Reputation: 918
import pandas as pd
import numpy as np
pd.DataFrame(
{'a':[0,1,2,3],
'b':[np.nan, np.nan, np.nan,3]}
).apply(lambda x: x> 1)
returns me False
for the column b, whereas I would like to get NaN?
a b
0 False False
1 False False
2 True False
3 True True
Expected
a b
0 False NaN
1 False NaN
2 True NaN
3 True True
I'd really like my arithmetics to keep track of where I had data and where not, how might I achieve that?
Upvotes: 1
Views: 230
Reputation: 862681
Use DataFrame.mask
or DataFrame.where
with DataFrame.isna
or DataFrame.notna
:
df = df.apply(lambda x: x> 1).mask(df.isna())
#df = df.apply(lambda x: x> 1).where(df.notna())

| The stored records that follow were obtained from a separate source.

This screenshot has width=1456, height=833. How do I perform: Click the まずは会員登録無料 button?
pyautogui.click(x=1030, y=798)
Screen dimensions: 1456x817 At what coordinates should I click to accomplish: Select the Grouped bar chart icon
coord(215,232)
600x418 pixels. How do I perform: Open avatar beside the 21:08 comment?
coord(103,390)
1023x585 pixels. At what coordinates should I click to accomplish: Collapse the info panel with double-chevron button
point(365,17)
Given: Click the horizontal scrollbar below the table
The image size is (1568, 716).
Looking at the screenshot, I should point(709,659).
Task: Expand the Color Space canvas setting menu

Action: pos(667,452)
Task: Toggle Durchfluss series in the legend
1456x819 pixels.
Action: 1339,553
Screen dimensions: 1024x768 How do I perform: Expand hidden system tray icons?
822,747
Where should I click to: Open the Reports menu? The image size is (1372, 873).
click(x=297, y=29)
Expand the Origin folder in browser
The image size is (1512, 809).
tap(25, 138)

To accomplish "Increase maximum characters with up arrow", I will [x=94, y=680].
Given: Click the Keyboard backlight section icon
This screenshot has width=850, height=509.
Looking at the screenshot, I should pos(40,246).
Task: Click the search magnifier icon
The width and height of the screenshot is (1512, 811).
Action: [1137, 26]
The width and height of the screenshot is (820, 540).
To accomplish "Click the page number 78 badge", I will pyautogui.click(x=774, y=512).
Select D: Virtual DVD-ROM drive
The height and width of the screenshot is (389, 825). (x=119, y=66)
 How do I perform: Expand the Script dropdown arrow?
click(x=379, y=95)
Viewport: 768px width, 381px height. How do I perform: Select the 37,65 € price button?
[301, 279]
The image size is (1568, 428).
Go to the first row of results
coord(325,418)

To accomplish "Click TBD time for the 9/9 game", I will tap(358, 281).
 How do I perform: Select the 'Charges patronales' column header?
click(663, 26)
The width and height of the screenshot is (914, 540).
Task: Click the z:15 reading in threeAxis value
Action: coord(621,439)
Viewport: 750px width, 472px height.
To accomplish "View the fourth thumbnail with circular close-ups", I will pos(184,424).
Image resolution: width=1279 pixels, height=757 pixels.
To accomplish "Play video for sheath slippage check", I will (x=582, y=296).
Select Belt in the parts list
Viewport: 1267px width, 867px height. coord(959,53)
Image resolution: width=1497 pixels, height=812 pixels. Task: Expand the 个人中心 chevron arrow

For better performance avoid apply
:
df = (df > 1).mask(df.isna())
#df = (df > 1).where(df.notna())
print (df)
a b
0 False NaN
1 False NaN
2 True NaN
3 True 1.0
Last use nullable boolean:
df = df.astype('boolean')
print (df)
a b
0 False <NA>
1 False <NA>
2 True <NA>
3 True True
Upvotes: 1